Glaxo had steered the market towards foreign exchange movements depressing first quarter sales by 8%, and the movement of currencies meant the position was likely to be worse for the second quarter ‘perhaps in double digit territory,’ said Neophytou.
He said he would also be looking out for more information on a combination of drugs for the treatment of metastastic melanoma. ‘We do believe GSK will emerge from this period as a stronger business, with a clear focus and above average business development capacity,’ he said.
Neophytou has a ‘hold’ rating on the stock, with a target price of £16.50. Shares are currently trading at £15.59.
More questions than answers from Standard Chartered
Deutsche Bank has lowered its target price on Standard Chartered (STAN) after a weak trading update from the emerging markets-focused bank.
Analysts Jason Napier and David Lock said have retained the bank as a ‘hold’ but reduced their target prices on the shares, which are trading at £11.94, from £12.75 to £11.60.
‘Publication of new segmental information in line with the group restructure allowed us to build a better model, driven more by business than geography, and adopt a different valuation approach,’ they said.
‘But new disclosures, new structure, and soft trading all contribute to more questions around the strategic shape and direction of the group, and the appropriate multiples to pay for the earnings mix,’ they added.
‘Results day will be pivotal in delivering confidence in StanChart's expectation of a return to year-on-year profit growth in the second half of 2014.’
Sustained outperformance on the cars for British Land
British Land (BLND) will continue to outperform a strengthening property market, according to Barclays analyst Aaron Guy, who has hiked his target price by 35%.
Guy has increased his target price on the real estate investment trust from 695p to 936p and maintained his ‘overweight’ rating. British Land is currently trading at 705p.
He said he was estimating net asset value growth of 16% this year and 15% the next. ‘We estimate office rent could spike with the possibility of up to 20% per annum headline growth in the West End and estimate a modest increase in retail rent growth,’ he said.

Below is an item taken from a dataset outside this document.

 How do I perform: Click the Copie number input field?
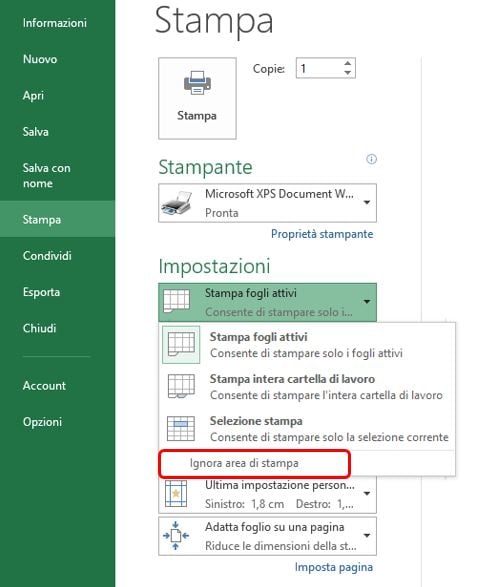click(x=319, y=68)
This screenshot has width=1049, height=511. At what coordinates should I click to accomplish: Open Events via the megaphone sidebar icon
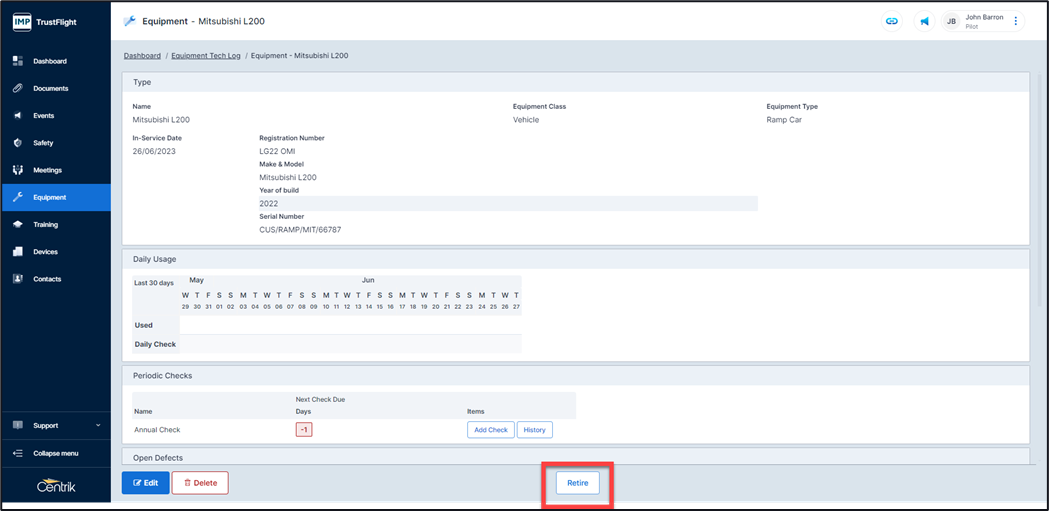tap(18, 116)
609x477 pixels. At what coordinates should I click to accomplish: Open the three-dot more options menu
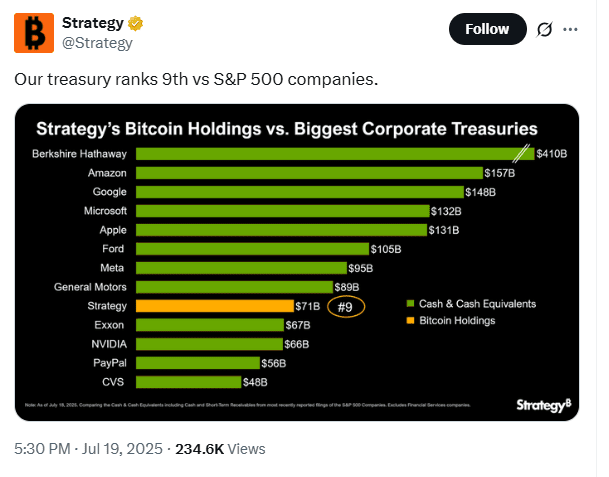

He added that British Land’s outperformance of the general property market was likely to continue. ‘Our own analysis of British land’s portfolio performance relative to IPD and CBRE indices indicates BLND has typically outperformed these indices, representing the average and more prime ends of the UK property market,’ he said.
Homeseve on track
Peel Hunt analyst Andrew Nussey believes Homeserve (HSV) management are on the track to getting the insurer back in shape, but has warned investors may need to be patient.
He said Homeserve’s first quarter trading statement was in line with expectations and showed the company was on track to meet its objectives, adding that net debt was ‘slightly better than expected’.
‘Management is making progress in getting the UK business back in shape. However, investors are likely to remain slightly nervous until there are clearer signs that UK customer growth (despite the mix shift to international earnings) is responding further to marketing initiatives,’ he said.
‘This may take some time but, with another piece of good news (no downgrades), the shares should edge better.’
Nussey maintained his ‘hold’ rating on the stock, with a target price of 300p. Shares are currently trading at 306.2p.
Liberum kicks off Advanced Computer Software coverage with a ‘buy’
Analysts at Liberum have initiated their coverage of Advanced Computer Software (ASWA) with a ‘buy’ recommendation, anticipating more value-enhancing mergers and acquisition (M&A) activity for the IT provider.
Analysts Janardan Menon and Eoin Lambe have placed a 141p target price on the shares, assuming only organic growth. Shares are currently trading at 117.6p.
‘After 17 acquisitions it has a strong balance sheet and is highly cash generative,’ they said.
‘Advanced buys profitable, cash generative companies where better management and cross selling synergies helps kick-start growth, profitability and cash flow.
‘More value-enhancing M&A can be expected, which makes it attractive.’